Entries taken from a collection
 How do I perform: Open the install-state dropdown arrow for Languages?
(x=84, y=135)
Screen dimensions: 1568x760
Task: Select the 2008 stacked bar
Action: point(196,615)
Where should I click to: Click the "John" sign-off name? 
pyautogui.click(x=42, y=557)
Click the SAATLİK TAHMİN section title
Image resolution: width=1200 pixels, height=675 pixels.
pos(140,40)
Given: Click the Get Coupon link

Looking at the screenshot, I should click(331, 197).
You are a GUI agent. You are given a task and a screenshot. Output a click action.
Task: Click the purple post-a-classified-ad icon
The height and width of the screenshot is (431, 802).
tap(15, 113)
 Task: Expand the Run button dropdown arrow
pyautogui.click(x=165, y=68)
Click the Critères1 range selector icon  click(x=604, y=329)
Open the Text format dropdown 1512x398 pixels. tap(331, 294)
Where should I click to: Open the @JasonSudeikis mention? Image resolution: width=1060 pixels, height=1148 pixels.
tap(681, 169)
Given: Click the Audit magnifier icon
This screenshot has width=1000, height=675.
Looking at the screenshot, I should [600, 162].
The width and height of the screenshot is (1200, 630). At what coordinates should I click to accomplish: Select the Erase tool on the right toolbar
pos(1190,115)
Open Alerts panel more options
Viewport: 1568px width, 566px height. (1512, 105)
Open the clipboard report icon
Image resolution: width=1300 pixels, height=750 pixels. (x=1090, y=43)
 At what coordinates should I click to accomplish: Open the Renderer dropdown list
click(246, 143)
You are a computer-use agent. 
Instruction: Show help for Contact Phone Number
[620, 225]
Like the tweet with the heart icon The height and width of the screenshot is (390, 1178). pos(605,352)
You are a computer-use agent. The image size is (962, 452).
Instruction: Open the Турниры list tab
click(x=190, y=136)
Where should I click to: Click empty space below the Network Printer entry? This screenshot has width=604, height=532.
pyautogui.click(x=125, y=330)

**Directions for this task:** Until the last line is reached, keep transcribing the data exactly.

**Response to the task:**
 How do I perform: Open the install-state dropdown arrow for Languages?
(x=84, y=135)
Screen dimensions: 1568x760
Task: Select the 2008 stacked bar
Action: point(196,615)
Where should I click to: Click the "John" sign-off name? 
pyautogui.click(x=42, y=557)
Click the SAATLİK TAHMİN section title
Image resolution: width=1200 pixels, height=675 pixels.
pos(140,40)
Given: Click the Get Coupon link

Looking at the screenshot, I should click(331, 197).
You are a GUI agent. You are given a task and a screenshot. Output a click action.
Task: Click the purple post-a-classified-ad icon
The height and width of the screenshot is (431, 802).
tap(15, 113)
 Task: Expand the Run button dropdown arrow
pyautogui.click(x=165, y=68)
Click the Critères1 range selector icon  click(x=604, y=329)
Open the Text format dropdown 1512x398 pixels. tap(331, 294)
Where should I click to: Open the @JasonSudeikis mention? Image resolution: width=1060 pixels, height=1148 pixels.
tap(681, 169)
Given: Click the Audit magnifier icon
This screenshot has width=1000, height=675.
Looking at the screenshot, I should [600, 162].
The width and height of the screenshot is (1200, 630). At what coordinates should I click to accomplish: Select the Erase tool on the right toolbar
pos(1190,115)
Open Alerts panel more options
Viewport: 1568px width, 566px height. (1512, 105)
Open the clipboard report icon
Image resolution: width=1300 pixels, height=750 pixels. (x=1090, y=43)
 At what coordinates should I click to accomplish: Open the Renderer dropdown list
click(246, 143)
You are a computer-use agent. 
Instruction: Show help for Contact Phone Number
[620, 225]
Like the tweet with the heart icon The height and width of the screenshot is (390, 1178). pos(605,352)
You are a computer-use agent. The image size is (962, 452).
Instruction: Open the Турниры list tab
click(x=190, y=136)
Where should I click to: Click empty space below the Network Printer entry? This screenshot has width=604, height=532.
pyautogui.click(x=125, y=330)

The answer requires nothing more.